[start of DATA LISTING]

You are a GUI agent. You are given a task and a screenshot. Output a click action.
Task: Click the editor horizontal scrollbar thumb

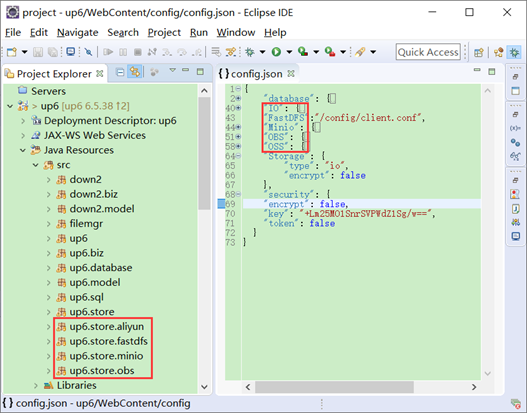(334, 387)
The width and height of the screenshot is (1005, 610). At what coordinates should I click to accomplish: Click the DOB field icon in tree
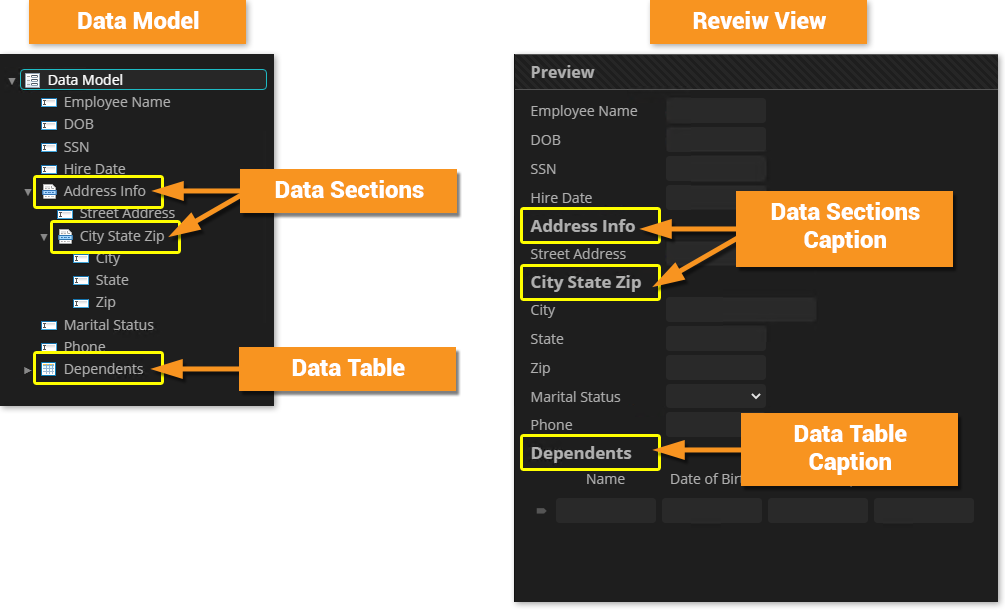point(47,125)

[end of DATA LISTING]

— STATED TASK —
Write the data out again, swapping every "screenshot" for "screen capture" and leaving everything else unchanged. Don't include the pictures.

— ANSWER TO THIS TASK —
You are a GUI agent. You are given a task and a screen capture. Output a click action.
Task: Click the editor horizontal scrollbar thumb

(334, 387)
The width and height of the screen capture is (1005, 610). At what coordinates should I click to accomplish: Click the DOB field icon in tree
point(47,125)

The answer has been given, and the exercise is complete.